Right I agree and don't dismiss that. But I do think those smaller identities appear as a result of material conditions. Community for safety and competition with other groups being a couple of them.

If you eliminate the conditions of needing safety and needing to compete (among others), you eliminate a large part of the need for small area identities. This then reorganises into the larger scale identities of nationality. And this too can (and will) reorganise into international identity when the material conditions that create nationalism are removed.

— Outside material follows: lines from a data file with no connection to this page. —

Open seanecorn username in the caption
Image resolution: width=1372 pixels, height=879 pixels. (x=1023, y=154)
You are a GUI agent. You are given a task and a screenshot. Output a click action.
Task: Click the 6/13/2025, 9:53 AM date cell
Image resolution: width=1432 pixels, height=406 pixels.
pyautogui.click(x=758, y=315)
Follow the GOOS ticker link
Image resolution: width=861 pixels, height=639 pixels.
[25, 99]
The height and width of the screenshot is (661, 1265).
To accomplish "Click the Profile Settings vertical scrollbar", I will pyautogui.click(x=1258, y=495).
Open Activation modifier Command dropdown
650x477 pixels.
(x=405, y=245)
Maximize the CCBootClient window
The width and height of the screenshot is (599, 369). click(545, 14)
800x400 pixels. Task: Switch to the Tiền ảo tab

I am simplifying the process of course but you get what I mean. These structures occur for a reason and removing those reasons can give way to the new structures through a less violent and forceful process.

[–] vovchik_ilich@hexbear.net 23 points 5 months ago (1 children)

I think Stalin at the time was the People's Commissar on Nationalities? Woke fuck, allowing people to keep their culture and traditions... /s

[–] Collatz_problem@hexbear.net 27 points 5 months ago (2 children)

Stalin actually opposed Lenin's proposition and end result was a compromise between Lenin's and Stalin's positions with unified state but with highly autonomous SSRs inside it.

[–] Bobson_Dugnutt@hexbear.net 11 points 5 months ago

This is the kind of centrist bipartisanship I can get behind

[–] ComradeRat@hexbear.net 10 points 5 months ago (1 children)

History proved Stalin right here, as is often the case. The regional governments fucked over the USSR MASSIVELY throughout its existence largely out of individual self interest and corruption

[–] Kanda@reddthat.com 3 points 5 months ago (2 children)

Obviously Trotsky was right, the revolution must be global.

[–] Alaskaball@hexbear.net 4 points 5 months ago

except he's still not lol

[–] iridaniotter@hexbear.net 1 points 5 months ago

nah socialism can work on a continental scale

[–] keepcarrot@hexbear.net 20 points 5 months ago

In the end, they'll accuse you of this anyway, so do whatever

[–] Gorillatactics@hexbear.net 15 points 5 months ago

Back in the earlty 20th century people were seriously thinking about whether small nations could function on a state level and which country they should dissolve into if they couldnt. In stark contrast to the late 20th and early 21st century with its fractal balkanization.